(Uma versão da resenha abaixo foi publicada originalmente em A TRIBUNA de Santos em 30 de maio de 2017)
De que universo paralelo e sulfúrico, Andréa Catrópa, trouxe suas histórias curtas, muitas vezes cores e tintas berrantes. Muitas vezes nem sabemos os antessentes que levam os personagens a chegar naquela situação, mas o processo narrativo nos leva de roldão. Essa pane pode ser verificada em contos como “Balcão”, que assim começa: “Não pense que vim aqui confessar perversões ou chorar mágoas. Só vou lhe dizer uma coisa, este é o meu segredo: não vou contar nada. Você deve estar acostumado a ouvir coisas, hein, que até o diabo duvida, não é? Já lhe disseram alguma coisa que de tão suja chegava a ser criminosa? Mas não diga, porque vim aqui para calar”, e termina assim: “No banco giratório de madeira, ajoelhou-se para alcançar o balcão com o pé direito. Quando se deu conta, o barman correu para perto dela, pediu que descesse. Ela deu dois passos para ficar logo abaixo de uma luminária. Parte da louça que aguardava para ser recolhida foi para o chão. Ficar ali no alto, entre cacos de porcelana e cristal, seria perigoso para ela, disse o rapaz. Mas o barulho criou uma interrogação que calou as conversas. Conseguiu a atenção que queria. Limpou a garganta com uma tosse fingida, inspirou o ar tentando alojá-lo o mais fundo possível. Quando todos a olharam, projetou a voz cênica e começou a dizer sua confissão”.

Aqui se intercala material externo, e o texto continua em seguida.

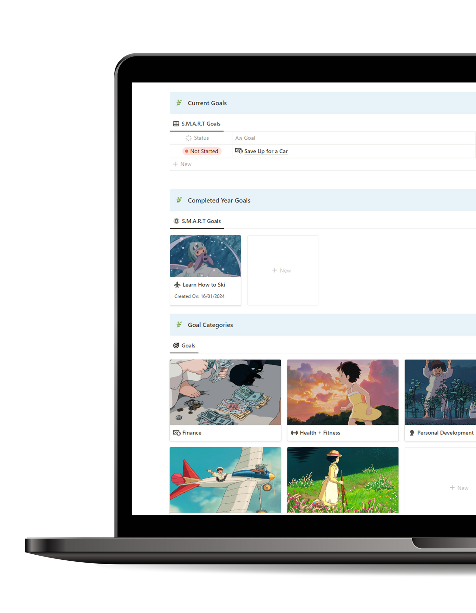Open the S.M.A.R.T Goals gallery tab under Completed Year Goals
Viewport: 476px width, 613px height.
[x=197, y=221]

A coletânea SEM SISTEMA (Editora Patuá) apresenta vários contos de textos com essa sensação de curto circuito em duas ou três páginas (destaco “Fobia”, “Trabalha com Cultura” e “Moto Escola”). Mas a poderosa versatilidade de Andréa Catrópa ainda se permite cores mais matizadas, em relatos mais longos, criando microcosmos paranoicos. A obra-prima é “Ouvido Absoluto”, centrado num condomínio: “Não estava doido: é claro que o edifício todo não estaria lhe pregando uma peça. Só algumas pessoas: Dona Neide, Seu Klaus, o Zé, o Victor do 62, a Raquel e a Juliana do 71, o Marcos do 41… Nome assim, aparentemente tão comuns e, por isso mesmo, cobertos com a capa da inocência. Nenhum Judas, Nero ou Salomé. Todos cidadãos com um endereço e com uma profissão. Aparentemente também, idôneos, com uma reputação a zelar. Atraíram Juvenal como aranhas trabalhando juntas para tecer uma teia gigante, invisível… ‘Mas por quê? Querem me matar?’”, (mas também tem o condomínio macabro em “Condomínio Phoenix”)
Contudo, o meu favorito, um soco no estômago, é “Depósito”, no qual uma menina vive dentro de um shopping e, de repente descobre que para manter esse mundo “iluminado” e completamente falso, há todo um subterrâneo de lixo material e humano.